A Review of Self-Attention
Let's briefly review the formulation of self-attention before we dive into the details of the Reformer architecture to get some context for the obstacles standing in the way of incorporating long-term context.
For purposes of simplicity, we'll speak about dot product attention with a single head, although multiple attention heads are used in practice.
If you want a more in-depth review of the self-attention mechanism, I highly recommend Alexander Rush's Annotated Transformer for a dive into the code, or Jay Alammar's Illustrated Transformer if you prefer a visual approach.
We can break down self-attention into three main parts:
Query - Key - Value Projection
In this stage the current hidden state for each token is broken up into three components via a linear projection.
queries = np.matmul(query_weights, hidden) + query_bias keys = np.matmul(key_weights, hidden) + key_bias values = np.matmul(value_weights, hidden) + value_bias
Query / Key Matrix Multiply
After the projection, queries and keys are multiplied to compute a measure of agreement. This is implemented as a matrix multiply.
qk_agreement = np.matmul(queries, np.swapaxes(keys, -1, -2))
If your keys and queries are tensors of shape
(batch, sequence_length, hidden_size), the output of the matrix multiply is a tensor of shape
(batch, sequence_length, sequence_length).
This seemingly innocuous matrix multiply is the source of the self-attention operation's computational complexity issues. For a linear increase in sequence length, the number of multiplications required to compute our output increases quadratically, because we compute a scalar measure of agreement for every possible pair of tokens in our input. This O(L²) complexity means that sequence lengths of longer than 1024 tokens quickly become impractical using a vanilla transformer architecture. In fact, BERT and it's successor RoBERTa opted for a context length of only 512.
Softmax + Weighted Sum of Values
By convention, the entries in the key / value agreement matrix are divided by a scalar factor of
sqrt(hidden_size) to help with parameter flow and to help decouple the sharpness of our attention distribution from our hidden size hyperparameter. For each query we compute a softmax over all keys to ensure that each row of our matrix sums to one – ensuring the magnitude of our new hidden state does not depend on our sequence length. Finally, we multiply our attention matrix by our matrix of values to produce a new hidden representation for every token.

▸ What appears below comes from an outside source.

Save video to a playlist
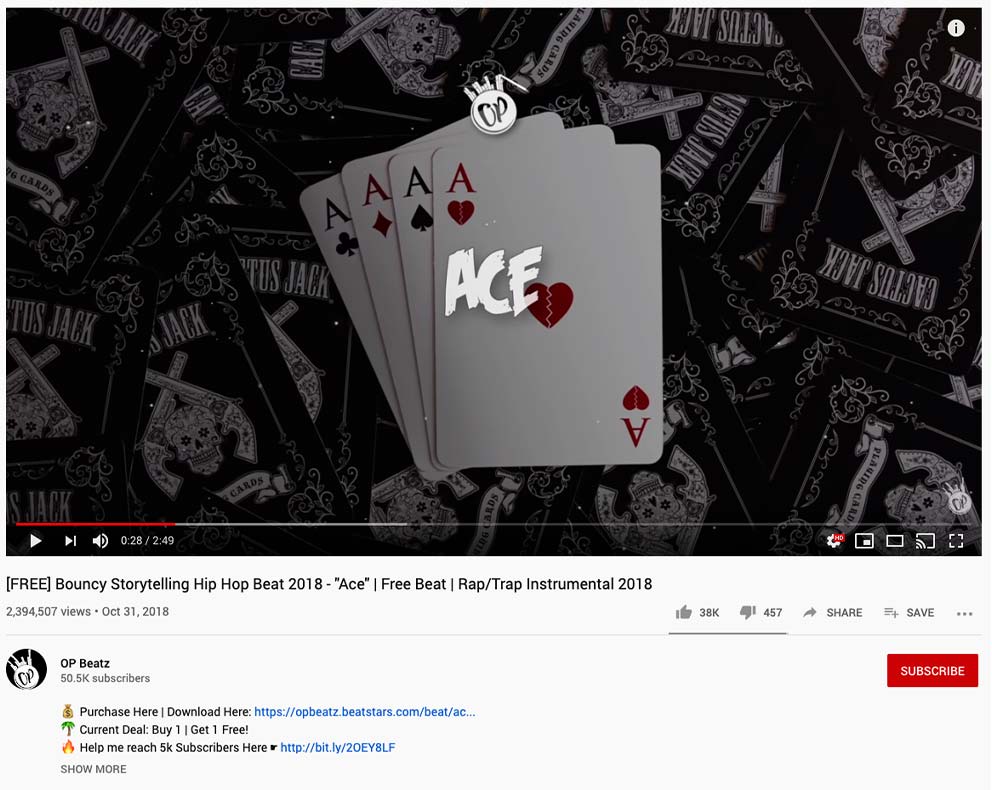This screenshot has width=992, height=790. pyautogui.click(x=909, y=612)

attention_weights = softmax(qk_agreement / qk_agreement.shape[-1]) attention_outputs = np.matmul(attention_weights, values)
Computational Complexity – Solutions
Like mentioned previously, although the dot product attention formulation is quite expressive and allows any token within our context to aggregate information from any other token at each layer, this flexibility comes at a cost of an unfortunate O(L²) computational complexity term.
Several papers have proposed transformer variants that help address this computational complexity. "Generating Long Sequences With Sparse Transformers" suggests factorizing the attention operation using pairs of attention operations with carefully selected attention patterns. "Transformer-XL: Attentive Language Models Beyond a Fixed-Length Context" introduces a recurrent mechanism to allow for incorporating information from distances larger than the the self-attention operation's context size.
The authors of "Reformer: The Efficient Transformer" take an entirely different approach to tackling the sequence length issue. First, they observe that learning different projections for keys and queries are not strictly necessary. They toss out the query projection and reframe the attention weights as a function of key agreement.
Somewhat surprisingly, though they've removed some parameters from the attention block, the performance of their model does not degrade on enwiki8.
Now that the attention block no longer contains a separate projection for queries, we have only our key and value pairs. Computing the key agreement matrix (by comparing each key to every other key) is still equally expensive, however.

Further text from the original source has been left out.